Complete the following:
[1] Answer these questions about the betta thread:
(a) What size of tank did the poster buy for the betta?
(b) How many hours after the transfer was the fish still swimming without rest?
(c) What type of filter does the poster name?
[2] In the betta thread, the sentence that describes buying the new tank lists its features. Apart from its size, what are they?

Provided text:
################
# Betta Swimming Constantly....normal ???



## sweetviolets (Jul 14, 2009)

I have a male betta that I rescued. It was neglected. After working with him for a few weeks I bought him a 2-gallon filtered/lit tank with gravel and a real plant. I let the tank sit for several hours. When the temperature of the water was around the same as his bowl, I transferred him. He seemed so happy his new tank swimming all around. Now it's 12 hours later......he is stilll swimming all over the place and hasn't rested. (I've been up all night). A lot of the swimming is up and down. I thought maybe we didn't set the filter/bubbler correctly and that the current was too much. I turned it off for awile. He is still swimming around contantly.

I don't know if this is normal or not. His bowl was so tiny. He looks good and he ate well last night. I'm planning to turn the filter back on (undergravel filter) His water is tepid. I haven't gotten the heater/therm yet. Have to get these a few at a time. Also haven't gotten the dechlorinator yet.

Is this a normal happy fish or is he getting sick?


----------



## dramaqueen (Jul 7, 2008)
################
Given information:
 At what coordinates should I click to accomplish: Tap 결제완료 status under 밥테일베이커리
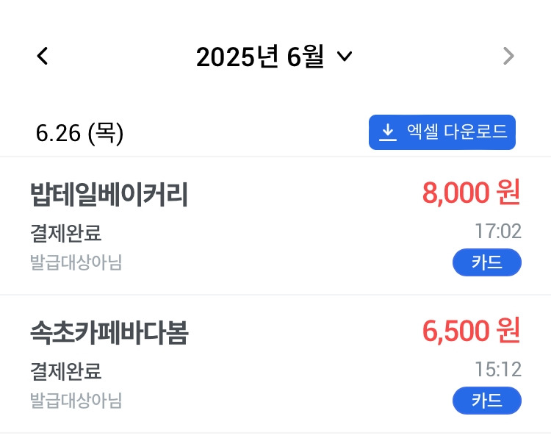tap(65, 234)
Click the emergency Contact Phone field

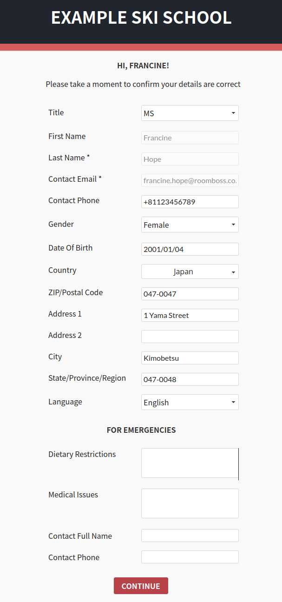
################
Responses:
[1]
(a) 2 gallons
(b) 12 hours
(c) An undergravel filter

[2]
- A filter
- A light
- Gravel
- A real plant